取产量高、朵大、健壮无病并即将成熟的初生和单生子实体，用清水洗净表面污物，对子实体外有膜保护着的菇类，如蘑菇、草菇，在0.1%～0.2%升汞溶液浸泡2～3 min，用无菌水冲洗数次。对子实体无膜外露的平菇等，不适于用升汞溶液浸泡，要用75%的酒精进行表面消毒，再用无菌水冲洗。食用菌的孢子着生在子实体的腹面的菌褶上，成熟时会自动弹出来。孢子采集装置：用一条两端弯成钩的铁丝，一端钩着一块成熟的蚕豆大子实体，另一端挂在三角瓶的瓶口上。三角瓶内事先制备好马铃薯—蔗糖培养基平板。悬挂的子实体距离培养基平板2～3cm。适温培养1～2天，就有孢子陆续弹落于三角瓶底部的培养基上，经过4～5天，孢子萌芽成菌丝，及时将菌丝尖端接入到斜面培养基上培养，然后进行生产性能对比试验。

（2）单孢子分离法

取一条铁丝，弯曲成蚊香支架形状，放在已消毒的玻璃板上。将消毒后的子实体悬挂在支架上方，下方置一个已灭菌的去盖的培养皿，然后罩一个钟罩，周围缝隙用凡士林封好。将这套孢子收集器移到恒温室内培养1～2天，将有大量孢子弹到平皿上，收集孢子。以上操作全部在超净台或无菌室内进行。将收集到的孢子用稀释法在马铃薯—蔗糖培养基平板上进行单孢子分离，培养后把单孢子长出的菌落移接到斜面上，进行生产性能比较试验。

（五）单细胞或单孢子分离法

采用特殊的仪器设备进行单细胞或单孢子的分离。具体方法有多种，现主要介绍柠檬酸产生菌采用的小滴分离纯化方法。操作如下：将待纯化的孢子悬液稀释约为1500ml-1，用校正口径的滴管（每毫升400滴）吸取孢子并均匀滴于无菌干燥盖玻片上，将其小心翻转于凹玻片的孔穴上，穴内加一滴已灭菌的培养液，盖玻片和载玻片用凡士林密封。显微镜下观察每个小滴，将只有一个孢子的小滴位置作好记录，恒温培养，挑取单菌落于斜面。
除用凹玻片，还可用滤纸进行单细胞或单孢子分离。

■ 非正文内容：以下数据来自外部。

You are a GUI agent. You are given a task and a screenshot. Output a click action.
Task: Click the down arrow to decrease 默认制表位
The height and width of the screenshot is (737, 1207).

具体作法如下：取与皿内径大小一致的滤纸3～4层，浸在培养液中，取出放在空皿内，在滤纸上滴几滴甘油以防干燥，盖好皿盖，灭菌。将稀释为1500ml-1的孢子悬液用上述滴管滴在滤纸上，每皿约点20点滴左右，经恒温培养，每滴约出现10个菌落，将单菌落移接于斜面上。该方法能够得到单细胞或单孢子，较为精确，但操作时要细，否则不易得到理想结果。